Dass Jupp Heynckes in Schwalmtal zum Telefon greift und bei seinem alten Arbeitgeber anruft, kommt im Alltag nicht allzu oft vor. Außer: Es liegt ihm wirklich etwas am Herzen. So wie in den vergangenen Wochen. Denn da war Jupp Heynckes tatsächlich penetrant.
Es ist kein Geheimnis, dass es zum Amtsantritt von Hansi Flick mehrere Gespräche mit jenem Trainer gegeben hat, der als bis dato letzter seiner Zunft für Ruhe und Kontinuität an der Säbener Straße stand. Flick suchte Heynckes’ Rat, Heynckes half gerne – weil er sich schon im Oktober sicher war, dass dieser so unverhofft auf den Chefposten versetzte Mann der Richtige ist. Es war ihm daran gelegen, diesen Eindruck auch in der Chefetage loszuwerden. Immer und immer wieder.
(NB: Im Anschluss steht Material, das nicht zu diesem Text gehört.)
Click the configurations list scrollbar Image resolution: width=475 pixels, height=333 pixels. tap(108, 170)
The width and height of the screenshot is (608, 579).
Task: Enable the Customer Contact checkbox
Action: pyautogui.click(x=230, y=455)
Seit Dienstag darf man ihm dazu gratulieren, dass es gelungen ist.
Die Bayern werden also weiter auf Hansi Flick setzen, davon darf man seit der theatralischen Stift-Übergabe von London ausgehen. Letzte Überzeugungsarbeit hat mit Sicherheit das 3:0 bei Chelsea geleistet, ausschlaggebend für die wegweisende Entscheidung aber war nicht diese eine Partie. Flick hat mit der Entwicklung des Teams seit seinem Start im Herbst eine mustergültige Bewerbung abgegeben, die kein anderer Trainer auf diesem Kontinent toppen konnte. Und in den Bossen ist die vollkommen richtige und für die Zukunft wichtige Erkenntnis gereift, dass es für ein funktionierendes Ganzes keinen großen Namen braucht. Nicht mal beim FC Bayern.
Vielleicht wäre eine Verpflichtung von Thomas Tuchel spektakulärer gewesen, vielleicht hätte auch Erik ten Hag mehr Strahlkraft gehabt – allein der Blick auf die vergangenen Jahre aber lehrt, dass Trainer mit Star-Status nicht unbedingt förderlich für das große Ganze waren. Carlo Ancelotti und Niko Kovac gehen als gescheiterte Experimente in die Geschichte ein. Und dass Karl-Heinz Rummenigge Flick den Ball nun offensiv und vor allem öffentlich zuwarf, zeigt, was man ihm zutraut.
Die im Umbruch fast verlorene Philosophie dieses Clubs hat Flick wiedergefunden. Er hat eine Stammelf geformt, der man Großes zutrauen kann. Und er verfügt nicht nur über die nötige Ruhe, sondern genießt auch den notwendigen Respekt bei den Spielern, Entscheidungen zu treffen und durchzusetzen. Rummenigge vergleicht Flick nicht umsonst mit Heynckes – dem penetranten Fürsprecher, Triple-Trainer und Menschenkenner. Die Standleitung aus Schwalmtal hat sich gelohnt.